S&P Global Ratings Inc. analyst Tatiana Grineva, based in London, said the proposed change in the Ogden rate is a positive development for insurers.
 
“We have no final decision at this moment,” she said. “It still has to go to parliament, but there are indications that the current rate should go back to somewhere between zero and 1%, which would obviously be less punitive for insurers.”
 
Ms. Grineva also said the current discount rate was out of date.
 
“The last time it was reviewed was about 15 years ago and 2.5% was well above the current interest rate level in the U.K.,” she said.

“After the Ogden rate changes were first announced in the first quarter of the year for the U.K. motor excess of loss business, we saw significant double-digit rate increases for reinsurance contracts — and by significant double-digit rate increases, we mean in many cases an often north of 40% increase on the reinsurance treaties that were being written,” said David Masters, London-based director of EMEA Financial Services for S&P Global Ratings.
 
Mr. Masters added that “clearly, our view is that the majority of losses from the Ogden changes would have been borne by the reinsurance community, therefore to the extent that there are revisions to the Ogden rate which move back in the favor of the insurance and reinsurance market, I think it would be fair to say that we would expect the majority of the benefits to accrue to the reinsurers.”

The change in the Ogden discount rate was already affecting insurers and reinsurers profitability. Several insurers and reinsurers announced charges in their quarterly results to increase loss reserves as a result of the change.

U.K.-based Fitch Ratings Ltd. said in a statement that “the planned reforms of the Ogden discount rate will partly reverse the earnings hit caused by the previous change to the rate in February.” 

“However,” the statement continued, “the change could also increase insurers' exposure to longevity risk as a result of greater propensity for claimants to take the periodic payment orders alternative.”

Catherine Thomas, London-based senior director of analytics of A.M. Best Co. Inc., said “it is expected that the rate will be reviewed shortly after the legislation comes into force and, thereafter, at least every three years.” 

“If reforms outlined in the draft legislation are implemented,” Ms. Thomas said in an email, “the rate is likely to increase to between 0% and 1%, allowing insurers to reverse some of the recent reserve strengthening. The proposed reforms have been broadly welcomed by the industry. In particular, the commitment to review the rate more frequently means that future changes will be less dramatic than that announced in February.”

Tony Sault, London-based U.K. general insurance leader for Ernst & Young Global Ltd., said in statement that “we think that motor and liability insurers will welcome the revised proposals – not only because of the cost impact, but also because of the promise to build in a three-year review process which will hopefully avoid the impact of large rises going forward.”
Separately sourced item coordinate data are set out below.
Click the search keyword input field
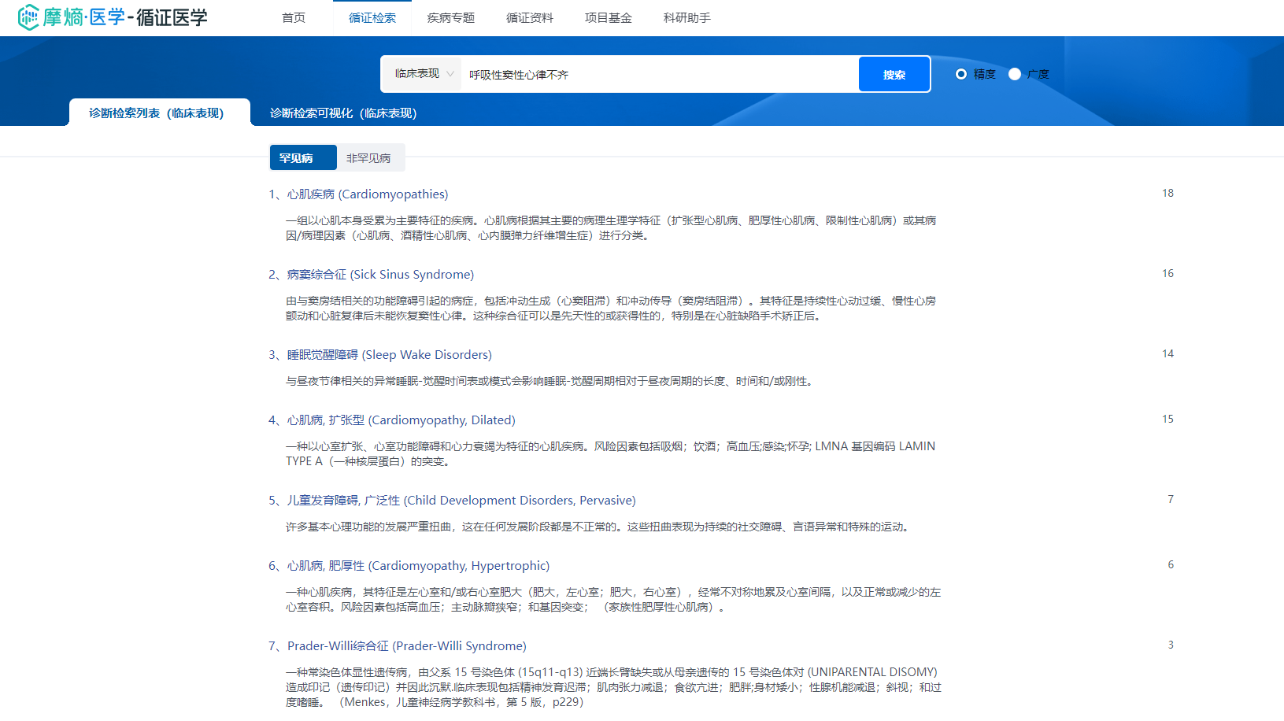 pyautogui.click(x=658, y=75)
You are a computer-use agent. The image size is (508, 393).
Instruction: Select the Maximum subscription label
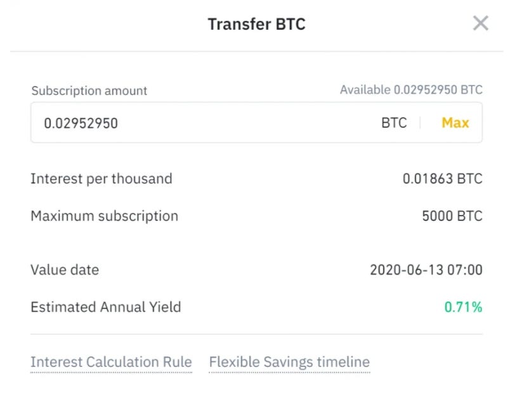point(104,216)
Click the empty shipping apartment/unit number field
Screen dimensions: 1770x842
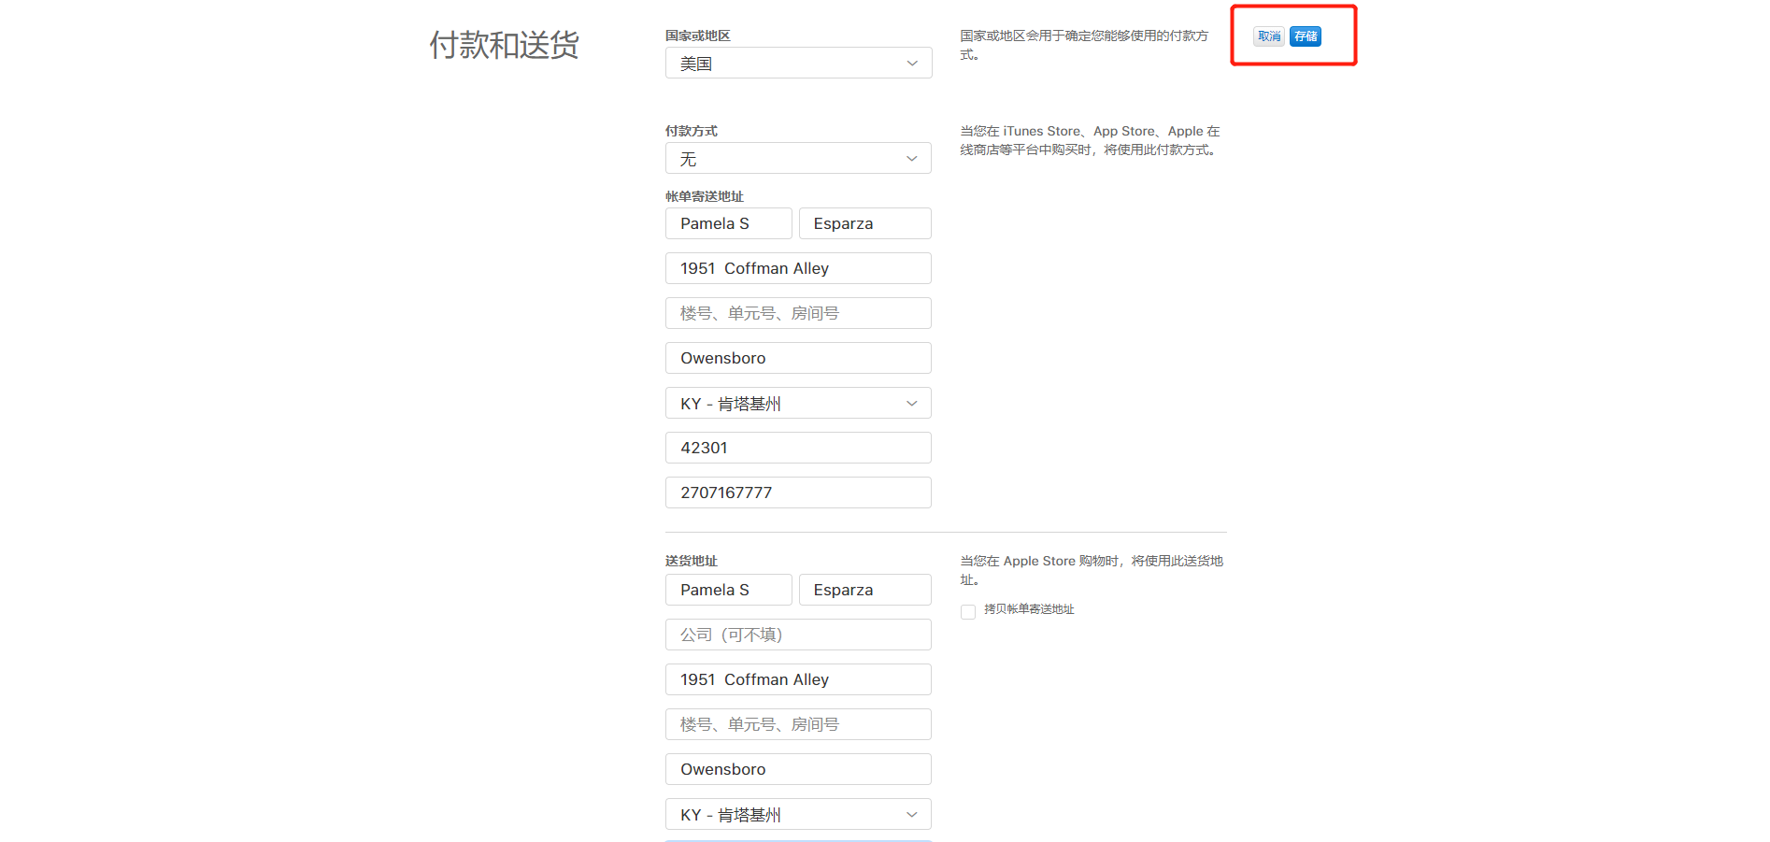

Mr. Sault said EY had estimated that the changes to the discount rate would cost the insurance industry an additional £3.5 billion ($4.62 billion) and add 6.5% to customer premiums “and we found these numbers were closely borne out in practice.” 

“We believe the new proposals, which the government expects to imply a real rate of 0% to 1%, will have a significant impact on these costs,” Mr. Sault wrote. “A revision to 0% could reduce these costs by one-third, meaning reserve releases of £1.2 billion (roughly $1.6 billion), while a change to 1% could reduce this by two thirds, meaning up to £2.5 billion (roughly $3.2 billion) could be saved by insurers and reinsurers compared to their current booked position.”